----- SOURCE

Paul here speaks of "the surpassing worth of knowing Christ". A worth surpassing what? Notice Paul says, "I count everything as loss", I have suffered the loss of all things". Everything else in life, when compared to knowing Christ is rubbish, refuse, dung, completely worthless. Paul valued knowing Christ so much that he considered everything he had given up as rubbish. Paul said he wanted to know Christ. This knowledge isn't not only knowing intellectual facts about Jesus. This isn't what the Society calls “accurate knowledge”. “Knowing” is not “taking in knowledge” as the New World Translation says. “Adam knew Eve” and they had a child. John MacArthur says that “knowing” here “is equivalent to shared life with Christ.” This is an intimate, continuous and personal relationship. What Paul receives as a Christian is not just better, more preferable or a better alternative, but it makes his former religious works worthless, despicable, and disgusting. Paul valued a relationship with Christ so much that he was willing to sacrifice everything in order to obtain it.

When I caught a sight of the Glory of Christ I saw it's infinite value. There is nothing else in the universe that can compare to the beauty, worth, and majesty of , the glory of God in the face of Jesus Christ. As long as I trusted my own religious works, I could never have been saved. Once I was saved, they no longer meant anything to me because I saw the surpassing worth of Jesus, and everything else seemed like nothing in comparison. When the sovereign power of God's grace opened my eyes to behold the glory of Christ by faith, there was a complete transformation of my person. I was changed from the inside out. "And we all, with unveiled face, beholding the glory of the Lord, are being transformed into the same image from one degree of glory to another." (2 Corinthians 3:18 ESV) By God's grace, that is still an ongoing process. I was outwardly religious, but inwardly full of dead men's bones. I was faced with this fact, did I value Jesus more then my sin? Did I count my life of sin as rubbish to gain Christ? Justification is a free pardon based on Christ's righteousness and merits gifted to us through faith. Regeneration is the Holy Spirit taking a corrupt heart of stone and turning it into a heart of flesh. The Holy Spirit now enables us to hate the sin we once loved. He grants us the ability to flee sin. This regeneration leads to sanctification. A new relationship with God means a new relationship with sin.

----------
----- COLLECTED MATERIAL

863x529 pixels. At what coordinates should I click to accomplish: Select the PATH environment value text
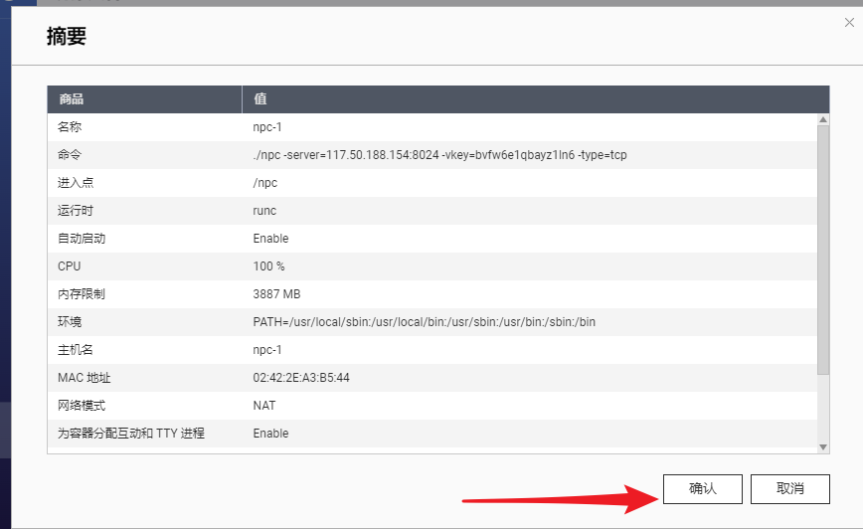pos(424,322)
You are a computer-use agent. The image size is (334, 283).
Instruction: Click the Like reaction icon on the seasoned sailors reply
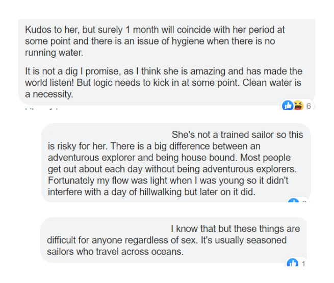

----------

WHAT TO WORK ON: Please decide whether each statement below agrees with the text about knowing Christ, answering yes or no and quoting the deciding words: (a) John MacArthur is quoted as saying that "knowing" here equals shared life with Christ; (b) regeneration is said to lead to justification; (c) the writer was outwardly religious but inwardly full of dead men's bones.

FINISHED EXERCISE:
(a) Yes: "is equivalent to shared life with Christ."
(b) No: "This regeneration leads to sanctification."
(c) Yes: "I was outwardly religious, but inwardly full of dead men's bones."